In the NCT05297552 study, 47 eligible patients (10.6% with HER2 IHC 1+, 57.4% with IHC 2+, and 31.9% with IHC 3+) received the investigational neoadjuvant therapy, among whom 33 patients underwent radical cystectomy and pelvic lymph node dissection (RC + PLND). As of the data cut-off date on December 3, 2024, the study demonstrated promising efficacy and manageable safety profiles:

• The pathological complete response (pCR) rate reached an impressive 63.6% (95% CI: 45.1% - 79.6%), nearly doubling that observed with traditional neoadjuvant chemotherapies (36%-42%). The pathological response rate was 75.8% (95% CI: 57.7% - 88.9%). The study showed that for patients with baseline clinical stage of T2N0, the postoperative pCR rate reached 85.7%. A pCR rate of 55.6% was also achieved in patients with other pathological subtypes of urothelial carcinoma at baseline. Patients benefited significantly regardless of PD-L1 positive/negative and regardless of HER2 expression status (IHC 1+/2+/3+), among whom the pCR rate stood at 84.6% for HER2 IHC 3+ patients.
• The 12-month event-free survival (EFS) rate of all patients who underwent radical cystectomy was 92.5%, and the 18-month EFS rate was 85.9%.
• The therapy exhibited a manageable safety profile. The incidence of grade 3 or higher treatment-emergent adverse events (TEAEs) was only 27.7%, notably lower than the traditional chemotherapy regimen (40%-50%), suggesting a favorable tolerability.

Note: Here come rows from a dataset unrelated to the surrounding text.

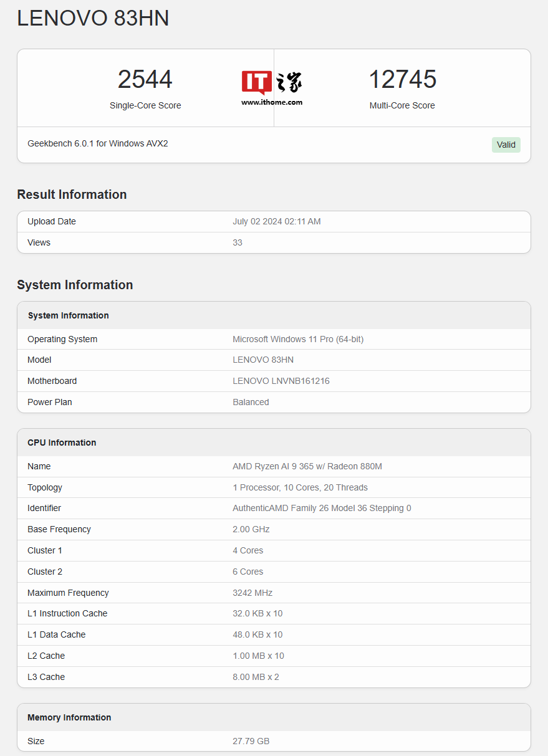Click the Memory Information table header
548x756 pixels.
pyautogui.click(x=69, y=717)
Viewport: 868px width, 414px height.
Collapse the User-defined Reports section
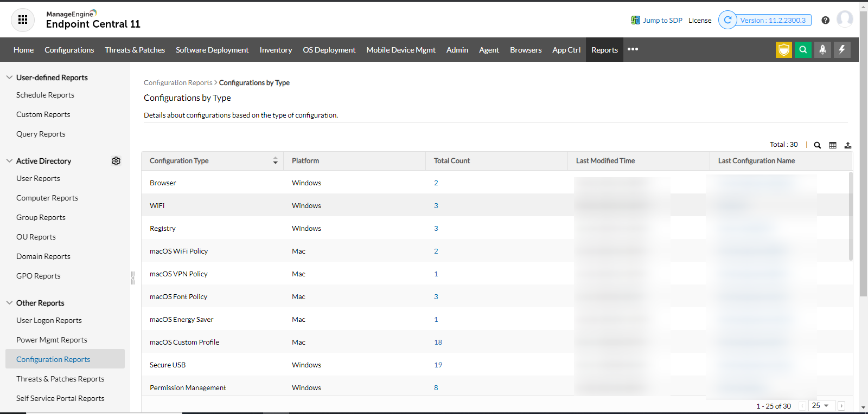(x=9, y=77)

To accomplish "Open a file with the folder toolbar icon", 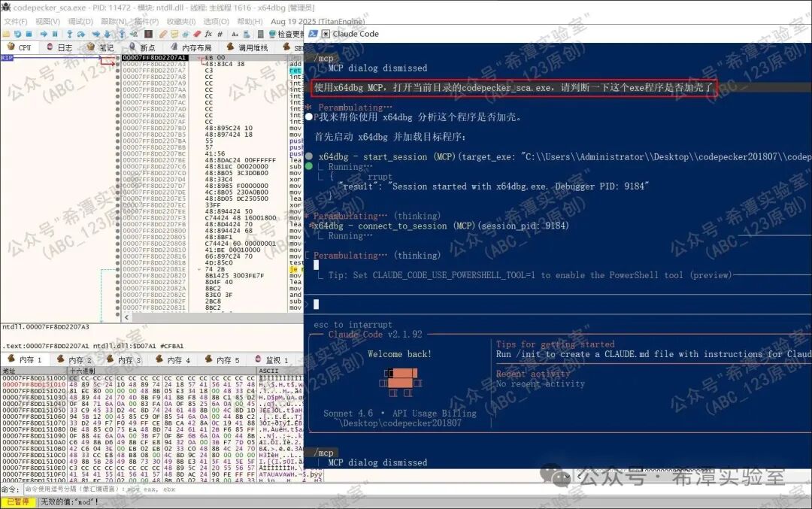I will [5, 34].
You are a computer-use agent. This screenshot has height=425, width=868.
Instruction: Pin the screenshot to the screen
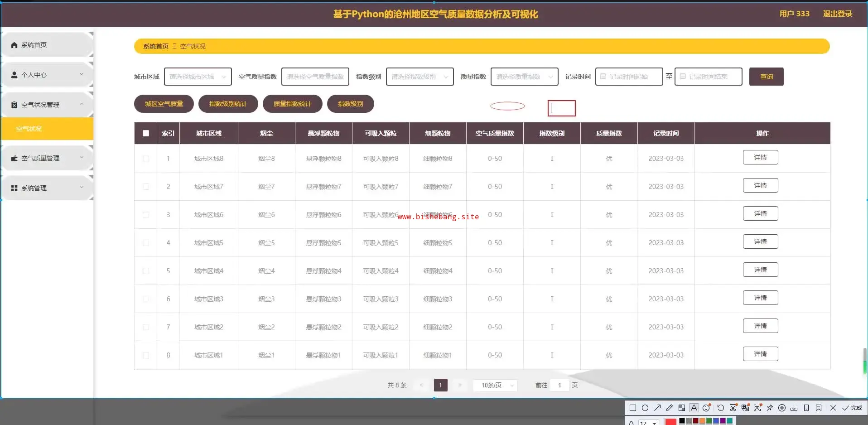(x=770, y=408)
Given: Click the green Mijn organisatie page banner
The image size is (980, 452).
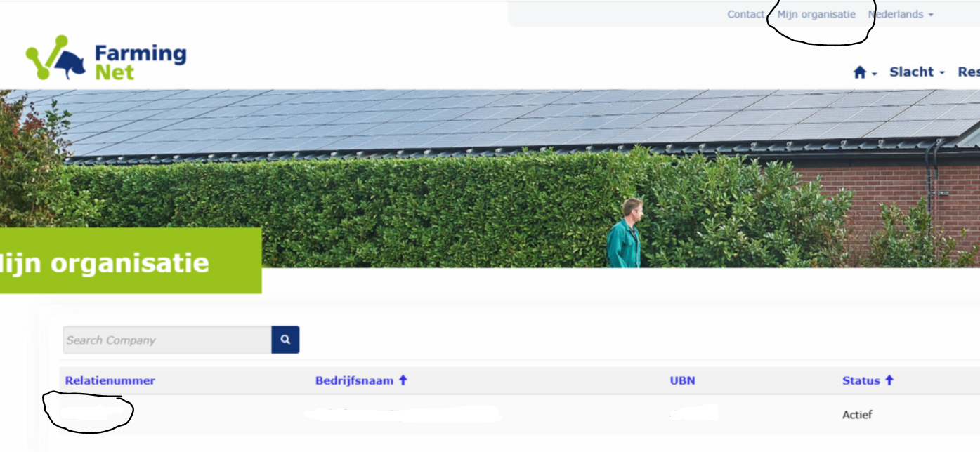Looking at the screenshot, I should [131, 260].
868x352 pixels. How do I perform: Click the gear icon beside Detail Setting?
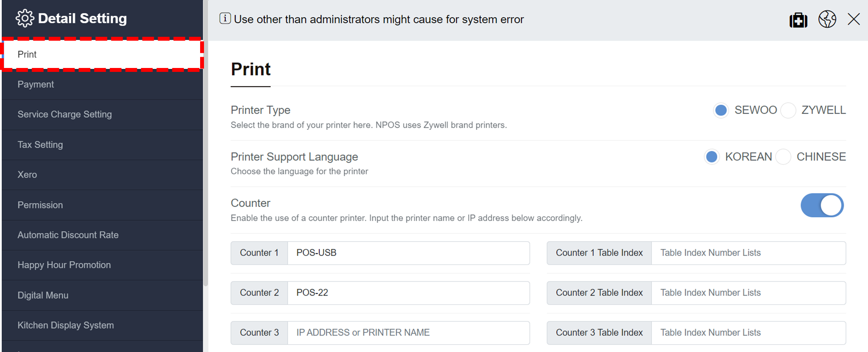[25, 18]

RemeGen is advancing research on targeted and personalized therapies for bladder cancer through indication expansion and therapy innovation of DV, aiming to provide more potent treatment options for patients worldwide. Currently, studies are in-progress to explore the feasibility of expanding DV-based regimens from later-line to front-line treatment for locally advanced or metastatic urothelial cancer. There are also plans to broaden the research of DV as a neoadjuvant therapy for MIBC to the entire perioperative period and investigate the synergy between DV and chemotherapy or other immunotherapies in treating urothelial cancer. 

FAQ

What was the pCR rate for REGMY's Disitamab Vedotin Phase II trial in bladder cancer?

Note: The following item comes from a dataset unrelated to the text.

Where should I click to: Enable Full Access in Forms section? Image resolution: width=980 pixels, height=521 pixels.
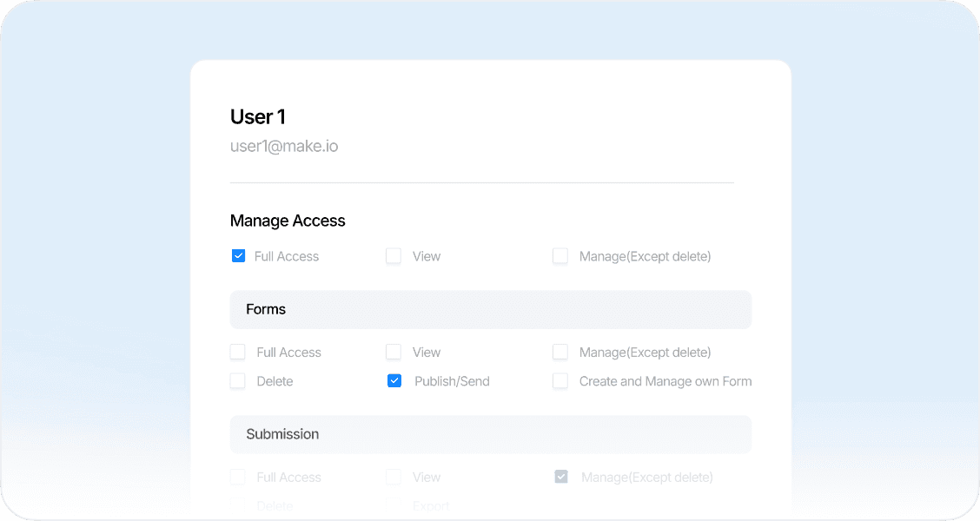(x=238, y=353)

The Phase II trial achieved a pathological complete response (pCR) rate of 63.6%, nearly double the traditional neoadjuvant chemotherapies rate of 36-42%.

How many patients were enrolled in REGMY's NCT05297552 bladder cancer study?

The study enrolled 47 eligible patients, of which 33 underwent radical cystectomy and pelvic lymph node dissection.

What was the event-free survival rate in REGMY's Phase II bladder cancer trial?

The 12-month event-free survival rate was 92.5%, and the 18-month event-free survival rate was 85.9%.

How safe was REGMY's Disitamab Vedotin combination therapy compared to traditional treatments?

The therapy showed grade 3 or higher adverse events in 27.7% of cases, significantly lower than traditional chemotherapy's 40-50% rate.

When did REGMY receive breakthrough therapy designation for Disitamab Vedotin in China?

RemeGen received breakthrough therapy designation from China's NMPA in May 2024 based on the NCT05297552 study.